On Mon, 1 Aug 2016 17:36:31 -0400
Jeff King <[email protected]> wrote:
> On Sun, Jul 31, 2016 at 06:39:35PM +0200, Stefan Tauner wrote:
>
> > > There are some output formats that will wrap lines, but by default,
> > > filter-branch should not be using them (and I could not reproduce the
> > > issue in a simple test). Can you show us what your commit-filter looks
> > > like?
> >
> > Thanks for your answer. I have tried to reproduce it in other (newly
> > created) repositories but failed. However, it seems to relate to some
> > kind of persistent paging setting, is that possible?
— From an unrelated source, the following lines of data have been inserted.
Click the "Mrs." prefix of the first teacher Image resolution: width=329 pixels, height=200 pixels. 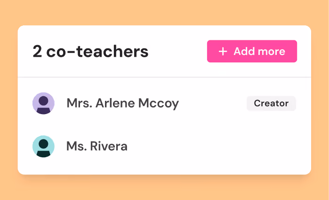(80, 103)
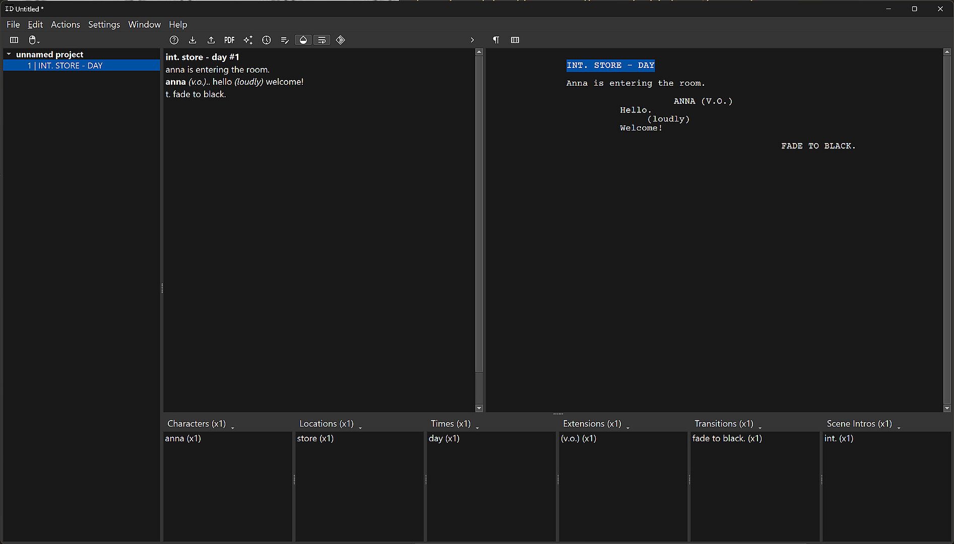Click the sparkles icon in toolbar

click(x=248, y=40)
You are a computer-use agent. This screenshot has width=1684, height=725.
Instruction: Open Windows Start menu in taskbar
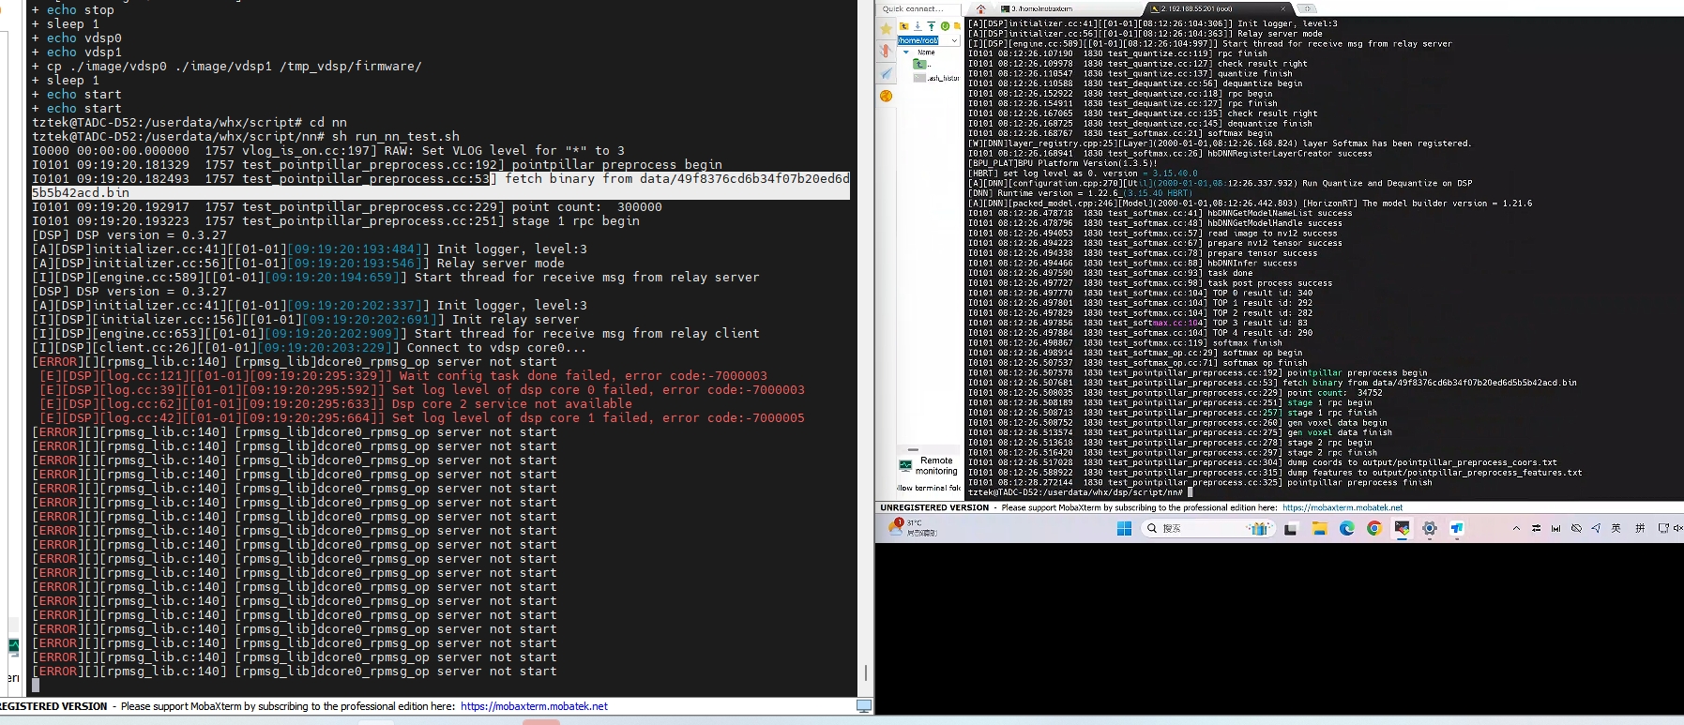coord(1124,529)
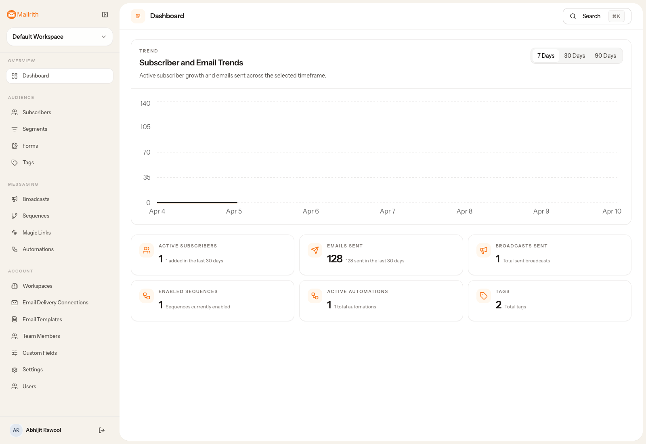Click the logout icon next to Abhijit Rawool
The height and width of the screenshot is (444, 646).
[x=101, y=430]
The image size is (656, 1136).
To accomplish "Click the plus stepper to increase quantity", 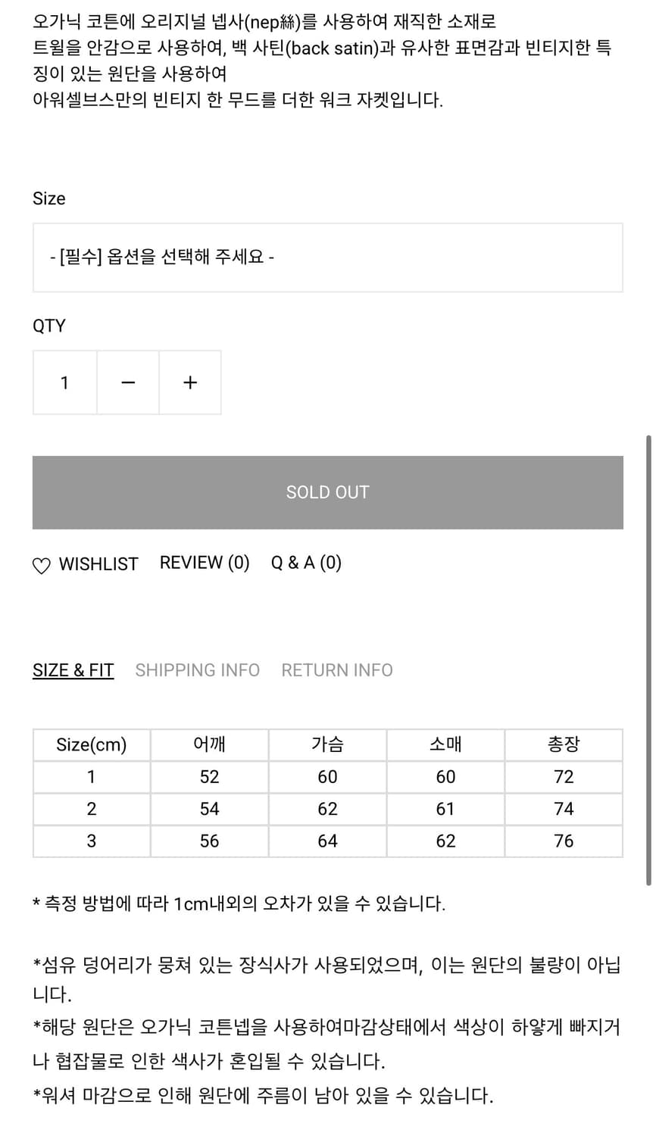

> > git config -l does not show anything suspicious.
> >
> > The following commands produce paged output:
> > git show hash
> > git show --pretty=%B
> > git log hash^..hash
> > Commit message in gitk
> >
> >
> > These do NOT produce paged output:
> > git patch hash^..hash
> > Commit message in gitg 0.2.7
>
> What is "git patch"? An alias for "format-patch?".
Yes, sorry.
And this is the most amazing thing about this behavior... what's so
different between format-patch and log or show --pretty=%B. Shouldn't
these match 100%?
>
> > This is the script I tried to use to reproduce the problem:
> >
> > #!/bin/bash
> > export LC_ALL=C
> > input=$(cat)
> > echo "===========================
> > $input
> > ===========================" >> /tmp/paging_bug.txt
> > git commit-tree "$@" -m "$input"
>
> Can you be more specific about the input you're feeding to git and the
> output you're seeing?
>
> For instance, if I do:
>
> git init
> echo content >file
> git add file
> git commit -m "$(perl -e 'print join(" ", 1..100)')"
>
> I get a commit message with one long unwrapped line, which I can view
> via git-log, etc.
That's approximately what I did in my tests as well. And like you, when
I do this in a fresh repository, it works like that..
> Now if I try to run filter-branch on that:
>
> git filter-branch --commit-filter '
> input=$(cat)
> {
> echo "===================="
> echo $input
> echo "===================="
> } >>/tmp/paging_bug.txt
> git commit-tree "$@" -m "$input"
> '
>
> then the commit remains unchanged, and paging_bug shows one long line.
as well as filter-branch. That's what I meant when I wrote I cannot
reproduce it with a new repository (to create a MWE). I wrote the first
mail under the presumption that filter-branch is somehow involved but
apparently it is not the only git command and receives the mangled
input already as the commands stated in the last email show.
> What am I missing?
>
> (I wondered at first if the extra "cat" and "-m" could be messing up
> whitespace for you, but it should not, as the quoting around "$input"
> should preserve things like newlines. And anyway, the bug in that case
> would be the _opposite_; I'd expect it to stuff everything onto a single
> line rather than breaking lines).
The commit messages I try to process are nothing special really... just
very long and not subject-like (because SVN and not giving too much
thought to them sometimes). The only special thing I can think of is
that they have been processed by git-svn earlier.